According to the CBO, the average tax credit for an individual or family under the bill would be $6,000 per year. Beyond that, it is impossible to put accurate tax credit numbers to the different income ranges because the prices of the second lowest cost silver plans in each exchange haven’t been set yet.
But, if the cost of health care in a state is similar to what it is in Massachusetts right now, the subsidies levels would look like this:
- An individual earning $15,000 would receive $4,188 from the government, which more than covers the full cost of all bronze plans an the cheapest silver plan.
- An individual earning $23,000 would receive $3,039 from the government, which would cover cover all but $110 of the annual cost of the cheapest bronze plan, meaning that they could have monthly premiums as low as $10.
- An individual earning $33,000 would receive $1,353 from the government, which means they would be required to pay $1,803 for the cheapest bronze coverage, or a monthly premium of $150.25.
Again, the above numbers are based on health care costs being what they are currently in Massachusetts, which may or may not be the case. There’s just no way to know.
Now that we have an understanding on how the affordability credits work, we can look at the economic hardship exemption in the law, which would allow people that still can’t afford coverage to avoid paying the individual mandate tax penalty. First, here’s how it reads in the actual bill text:
‘(1) INDIVIDUALS WHO CANNOT AFFORD COVERAGE-
‘(A) IN GENERAL- Any applicable individual for any month if the applicable individual’s required contribution (determined on an annual basis) for coverage for the month exceeds 8 percent of such individual’s household income for the taxable year described in section 1412(b)(1)(B) of the Patient Protection and Affordable Care Act. For purposes of applying this subparagraph, the taxpayer’s household income shall be increased by any exclusion from gross income for any portion of the required contribution made through a salary reduction arrangement.
In other words, if the amount you would have to pay for the cheapest health care plan for the year is more than 8% of your annual income, you would be exempt from the tax penalty for not having coverage.

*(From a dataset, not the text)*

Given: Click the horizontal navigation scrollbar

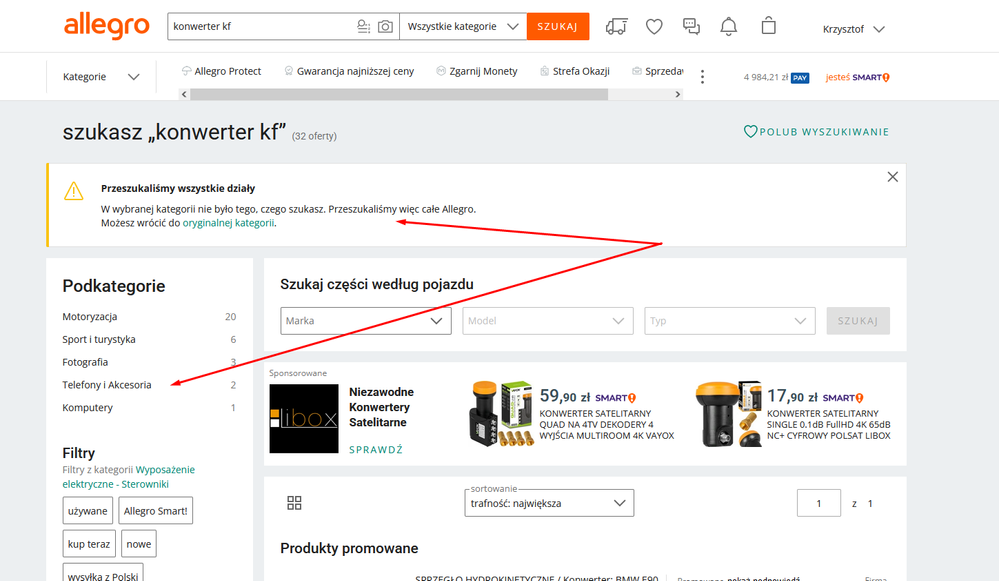Looking at the screenshot, I should [398, 95].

Since the tax credits are tied to premiums, this is really designed to keep people who earn above 400% of FPL and are ineligible for government assistance from having to pay any steep rate increases that may occur under the new law. If rates were the same as they are currently in Massachusetts, nobody would be exempt from the tax penalty from not having insurance. Rates would have to go up beyond that level for the hardship exemption to kick in for anyone. Here are a couple of scenarios:
- An individual earning $44,000 annually, which is just slightly above 400% of FPL, would not be required to have insurance or pay a tax penalty if the cheapest plan on the exchange cost more than $3,520 for the year, or $293 per month. If rates were similar to what they are in Massachusetts currently, this individual would be considered able to afford all levels of bronze plans and would not be exempt from the tax penalty if they didn’t comply with the mandate to have insurance..
- A couple earning $60,000 annually, which is just slightly above 400% of FPL, would not be required to have insurance or pay a tax penalty if the cheapest plan on the exchange cost more than $4,800 for the year, or $400 per month. If rates were similar to what they are in Massachusetts currently, this couple would be considered able to afford all levels of bronze plans and would not be exempt from the tax penalty if they didn’t comply with the mandate to have insurance.